Insensitivity is the least of America’s problems

Greyson Mize, sports & activities beat lead

American politics saw an enormous controversy last month when freshman Congresswoman Ilhan Omar released a string of tweets that were dubbed anti-Semitic by Democratic and Republican leaders alike. The tweets in question speculated that the influx of pro-Israel policies in the U.S. is the result of large sums of money donated by lobbyist groups, the American Israel Public Affairs Committee (AIPAC) in particular.

The AIPAC spends millions of dollars a year advocating for pro-Israel political action. The Center for Responsible Politics, a nonpartisan research group tracking money in the U.S, reported that the AIPAC spent more than three million dollars on lobbying in 2018, a number that has been climbing in the past 10 years. The AIPAC isn’t the only group that has been accused of buying Congress.
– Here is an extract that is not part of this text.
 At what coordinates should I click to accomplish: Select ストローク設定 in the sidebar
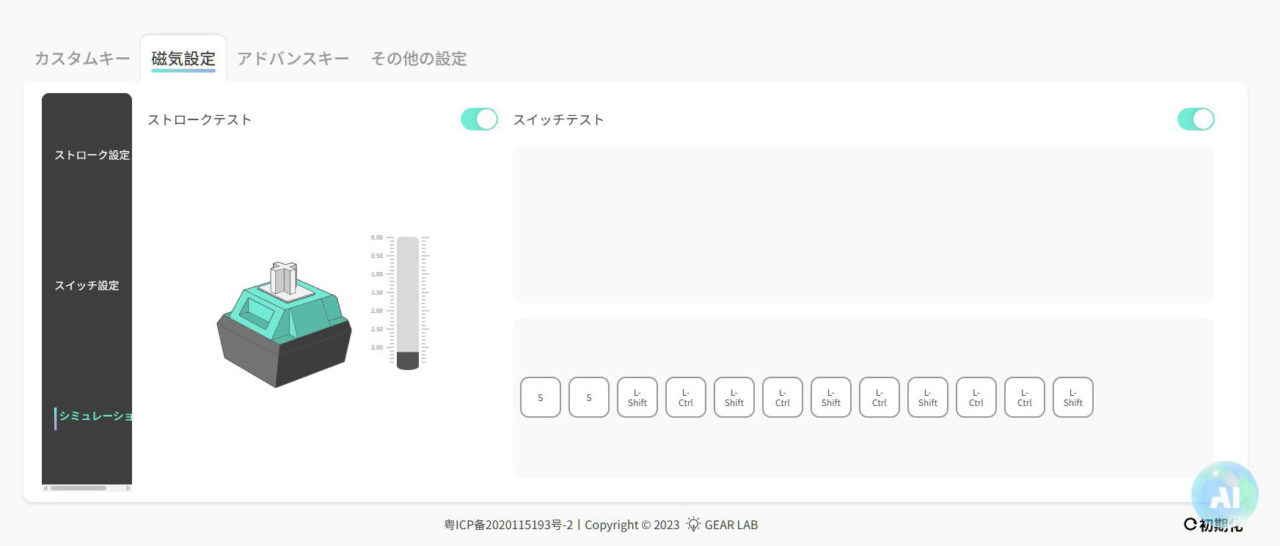pos(91,155)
According to the Pew Research Center, a social and demographic statistic resource, nearly half of all white men in America (48%) own guns. However, stating that the National Rifle Association has an enormous amount of influence on politicians through generous contributions is neither anti-white man or anti-gun; it’s a simple fact.

There is much to be said about the incredible swaying power of lobbyist money on American lawmakers and the way they impact the policies we all live under. Omar did not claim that all Jewish people are lobbying for pro-Israel measures. Condemning her because the fact she stated wasn’t politically correct reflects a greater problem with the extreme sensitivity in America’s current culture.

This outcry against Omar is not only misplaced, it’s also largely hypocritical. While President Trump personally called for the freshman Congresswoman to resign, according to the Washington Post, CNN, and the Weekly Standard, he has a steady history of anti-Semitism himself. These actions include tweeting a photo of Hillary Clinton during the 2016 election featuring a six-pointed star, a bag of money and the words “most corrupt candidate ever” and blaming “both sides” after a woman protesting anti-Semitism was killed during neo-nazi riots in Charlottesville, Virginia in 2017. Both of these instances demonstrated outright racist implications, yet neither of these remarks prompted Republican officials to condemn President Trump or call for his resignation.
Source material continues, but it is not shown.